All entries are to be retyped without alteration.

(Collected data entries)
++++

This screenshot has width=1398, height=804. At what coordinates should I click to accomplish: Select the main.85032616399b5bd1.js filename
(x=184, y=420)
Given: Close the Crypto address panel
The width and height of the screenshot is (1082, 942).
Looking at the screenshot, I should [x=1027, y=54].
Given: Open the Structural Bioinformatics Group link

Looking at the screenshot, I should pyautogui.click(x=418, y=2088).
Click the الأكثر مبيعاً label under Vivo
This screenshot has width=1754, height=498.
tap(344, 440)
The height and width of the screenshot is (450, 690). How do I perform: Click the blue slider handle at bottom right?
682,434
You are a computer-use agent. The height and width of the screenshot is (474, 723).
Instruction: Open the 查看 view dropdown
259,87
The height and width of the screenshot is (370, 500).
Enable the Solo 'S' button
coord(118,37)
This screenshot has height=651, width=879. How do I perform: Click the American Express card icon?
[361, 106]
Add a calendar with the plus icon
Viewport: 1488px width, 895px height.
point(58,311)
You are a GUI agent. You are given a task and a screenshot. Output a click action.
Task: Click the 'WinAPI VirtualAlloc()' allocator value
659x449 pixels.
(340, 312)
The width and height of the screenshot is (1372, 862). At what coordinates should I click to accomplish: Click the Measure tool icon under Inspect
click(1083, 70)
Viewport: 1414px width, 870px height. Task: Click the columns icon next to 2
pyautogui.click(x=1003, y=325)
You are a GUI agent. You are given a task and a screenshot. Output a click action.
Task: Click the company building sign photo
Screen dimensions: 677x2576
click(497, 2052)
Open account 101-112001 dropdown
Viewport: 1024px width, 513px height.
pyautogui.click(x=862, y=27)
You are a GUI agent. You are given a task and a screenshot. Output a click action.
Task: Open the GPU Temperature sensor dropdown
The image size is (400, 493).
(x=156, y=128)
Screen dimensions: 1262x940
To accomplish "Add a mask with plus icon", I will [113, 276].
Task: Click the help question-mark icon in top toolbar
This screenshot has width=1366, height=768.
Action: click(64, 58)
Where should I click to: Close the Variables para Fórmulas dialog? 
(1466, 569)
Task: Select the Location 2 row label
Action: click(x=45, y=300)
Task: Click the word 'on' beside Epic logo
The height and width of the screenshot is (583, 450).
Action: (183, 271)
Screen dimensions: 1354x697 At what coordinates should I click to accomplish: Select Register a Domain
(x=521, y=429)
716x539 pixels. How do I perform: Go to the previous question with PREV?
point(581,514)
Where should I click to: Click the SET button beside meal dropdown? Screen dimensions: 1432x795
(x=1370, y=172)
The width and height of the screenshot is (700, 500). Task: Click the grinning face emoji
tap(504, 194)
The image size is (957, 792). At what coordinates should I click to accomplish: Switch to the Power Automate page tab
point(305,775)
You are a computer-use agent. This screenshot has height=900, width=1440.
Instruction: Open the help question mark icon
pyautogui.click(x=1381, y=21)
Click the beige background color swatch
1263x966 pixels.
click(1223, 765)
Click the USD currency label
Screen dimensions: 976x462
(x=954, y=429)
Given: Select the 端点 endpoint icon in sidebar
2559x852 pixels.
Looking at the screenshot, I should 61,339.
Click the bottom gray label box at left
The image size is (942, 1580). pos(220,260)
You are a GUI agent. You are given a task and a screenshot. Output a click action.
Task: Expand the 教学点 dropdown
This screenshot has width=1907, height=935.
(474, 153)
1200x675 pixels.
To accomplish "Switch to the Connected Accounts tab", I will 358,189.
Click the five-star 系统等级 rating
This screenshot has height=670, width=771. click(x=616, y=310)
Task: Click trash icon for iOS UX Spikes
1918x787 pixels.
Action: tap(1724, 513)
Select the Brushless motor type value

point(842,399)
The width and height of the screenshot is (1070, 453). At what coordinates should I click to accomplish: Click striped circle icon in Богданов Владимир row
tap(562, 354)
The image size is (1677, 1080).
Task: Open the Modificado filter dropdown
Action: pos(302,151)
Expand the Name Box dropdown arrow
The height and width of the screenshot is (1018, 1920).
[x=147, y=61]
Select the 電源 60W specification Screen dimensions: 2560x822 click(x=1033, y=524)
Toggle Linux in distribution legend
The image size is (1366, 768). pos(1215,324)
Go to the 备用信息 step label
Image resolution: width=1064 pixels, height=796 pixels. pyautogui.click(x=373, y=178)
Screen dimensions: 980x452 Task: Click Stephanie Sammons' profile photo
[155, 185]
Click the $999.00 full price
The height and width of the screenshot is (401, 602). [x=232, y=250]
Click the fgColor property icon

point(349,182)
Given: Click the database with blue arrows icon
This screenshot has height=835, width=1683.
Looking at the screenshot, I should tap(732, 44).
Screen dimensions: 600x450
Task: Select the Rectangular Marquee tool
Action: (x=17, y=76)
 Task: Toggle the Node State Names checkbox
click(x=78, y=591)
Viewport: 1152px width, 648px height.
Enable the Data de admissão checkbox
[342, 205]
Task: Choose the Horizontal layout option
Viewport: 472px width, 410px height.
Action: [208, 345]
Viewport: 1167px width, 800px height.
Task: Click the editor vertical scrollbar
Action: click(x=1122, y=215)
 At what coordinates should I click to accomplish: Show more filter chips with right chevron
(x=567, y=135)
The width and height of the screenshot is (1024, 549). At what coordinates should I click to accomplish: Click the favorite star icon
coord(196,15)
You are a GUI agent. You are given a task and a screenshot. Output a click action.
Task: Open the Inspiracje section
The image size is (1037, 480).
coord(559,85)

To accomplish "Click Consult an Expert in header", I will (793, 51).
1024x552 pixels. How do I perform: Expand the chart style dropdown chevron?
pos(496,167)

++++

> [SOLUTION FOR THIS TASK]:
This screenshot has width=1398, height=804. At what coordinates should I click to accomplish: Select the main.85032616399b5bd1.js filename
(x=184, y=420)
Given: Close the Crypto address panel
The width and height of the screenshot is (1082, 942).
Looking at the screenshot, I should [x=1027, y=54].
Given: Open the Structural Bioinformatics Group link

Looking at the screenshot, I should pyautogui.click(x=418, y=2088).
Click the الأكثر مبيعاً label under Vivo
This screenshot has width=1754, height=498.
tap(344, 440)
The height and width of the screenshot is (450, 690). How do I perform: Click the blue slider handle at bottom right?
682,434
You are a computer-use agent. The height and width of the screenshot is (474, 723).
Instruction: Open the 查看 view dropdown
259,87
The height and width of the screenshot is (370, 500).
Enable the Solo 'S' button
coord(118,37)
This screenshot has height=651, width=879. How do I perform: Click the American Express card icon?
[361, 106]
Add a calendar with the plus icon
Viewport: 1488px width, 895px height.
point(58,311)
You are a GUI agent. You are given a task and a screenshot. Output a click action.
Task: Click the 'WinAPI VirtualAlloc()' allocator value
659x449 pixels.
(340, 312)
The width and height of the screenshot is (1372, 862). At what coordinates should I click to accomplish: Click the Measure tool icon under Inspect
click(1083, 70)
Viewport: 1414px width, 870px height. Task: Click the columns icon next to 2
pyautogui.click(x=1003, y=325)
You are a GUI agent. You are given a task and a screenshot. Output a click action.
Task: Click the company building sign photo
Screen dimensions: 677x2576
click(497, 2052)
Open account 101-112001 dropdown
Viewport: 1024px width, 513px height.
pyautogui.click(x=862, y=27)
You are a GUI agent. You are given a task and a screenshot. Output a click action.
Task: Open the GPU Temperature sensor dropdown
The image size is (400, 493).
(x=156, y=128)
Screen dimensions: 1262x940
To accomplish "Add a mask with plus icon", I will [113, 276].
Task: Click the help question-mark icon in top toolbar
This screenshot has width=1366, height=768.
Action: click(64, 58)
Where should I click to: Close the Variables para Fórmulas dialog? 
(1466, 569)
Task: Select the Location 2 row label
Action: click(x=45, y=300)
Task: Click the word 'on' beside Epic logo
The height and width of the screenshot is (583, 450).
Action: (183, 271)
Screen dimensions: 1354x697 At what coordinates should I click to accomplish: Select Register a Domain
(x=521, y=429)
716x539 pixels. How do I perform: Go to the previous question with PREV?
point(581,514)
Where should I click to: Click the SET button beside meal dropdown? Screen dimensions: 1432x795
(x=1370, y=172)
The width and height of the screenshot is (700, 500). Task: Click the grinning face emoji
tap(504, 194)
The image size is (957, 792). At what coordinates should I click to accomplish: Switch to the Power Automate page tab
point(305,775)
You are a computer-use agent. This screenshot has height=900, width=1440.
Instruction: Open the help question mark icon
pyautogui.click(x=1381, y=21)
Click the beige background color swatch
1263x966 pixels.
click(1223, 765)
Click the USD currency label
Screen dimensions: 976x462
(x=954, y=429)
Given: Select the 端点 endpoint icon in sidebar
2559x852 pixels.
Looking at the screenshot, I should 61,339.
Click the bottom gray label box at left
The image size is (942, 1580). pos(220,260)
You are a GUI agent. You are given a task and a screenshot. Output a click action.
Task: Expand the 教学点 dropdown
This screenshot has width=1907, height=935.
(474, 153)
1200x675 pixels.
To accomplish "Switch to the Connected Accounts tab", I will 358,189.
Click the five-star 系统等级 rating
This screenshot has height=670, width=771. click(x=616, y=310)
Task: Click trash icon for iOS UX Spikes
1918x787 pixels.
Action: tap(1724, 513)
Select the Brushless motor type value

point(842,399)
The width and height of the screenshot is (1070, 453). At what coordinates should I click to accomplish: Click striped circle icon in Богданов Владимир row
tap(562, 354)
The image size is (1677, 1080).
Task: Open the Modificado filter dropdown
Action: pos(302,151)
Expand the Name Box dropdown arrow
The height and width of the screenshot is (1018, 1920).
[x=147, y=61]
Select the 電源 60W specification Screen dimensions: 2560x822 click(x=1033, y=524)
Toggle Linux in distribution legend
The image size is (1366, 768). pos(1215,324)
Go to the 备用信息 step label
Image resolution: width=1064 pixels, height=796 pixels. pyautogui.click(x=373, y=178)
Screen dimensions: 980x452 Task: Click Stephanie Sammons' profile photo
[155, 185]
Click the $999.00 full price
The height and width of the screenshot is (401, 602). [x=232, y=250]
Click the fgColor property icon

point(349,182)
Given: Click the database with blue arrows icon
This screenshot has height=835, width=1683.
Looking at the screenshot, I should tap(732, 44).
Screen dimensions: 600x450
Task: Select the Rectangular Marquee tool
Action: (x=17, y=76)
 Task: Toggle the Node State Names checkbox
click(x=78, y=591)
Viewport: 1152px width, 648px height.
Enable the Data de admissão checkbox
[342, 205]
Task: Choose the Horizontal layout option
Viewport: 472px width, 410px height.
Action: [208, 345]
Viewport: 1167px width, 800px height.
Task: Click the editor vertical scrollbar
Action: click(x=1122, y=215)
 At what coordinates should I click to accomplish: Show more filter chips with right chevron
(x=567, y=135)
The width and height of the screenshot is (1024, 549). At what coordinates should I click to accomplish: Click the favorite star icon
coord(196,15)
You are a GUI agent. You are given a task and a screenshot. Output a click action.
Task: Open the Inspiracje section
The image size is (1037, 480).
coord(559,85)

To accomplish "Click Consult an Expert in header", I will (793, 51).
1024x552 pixels. How do I perform: Expand the chart style dropdown chevron?
pos(496,167)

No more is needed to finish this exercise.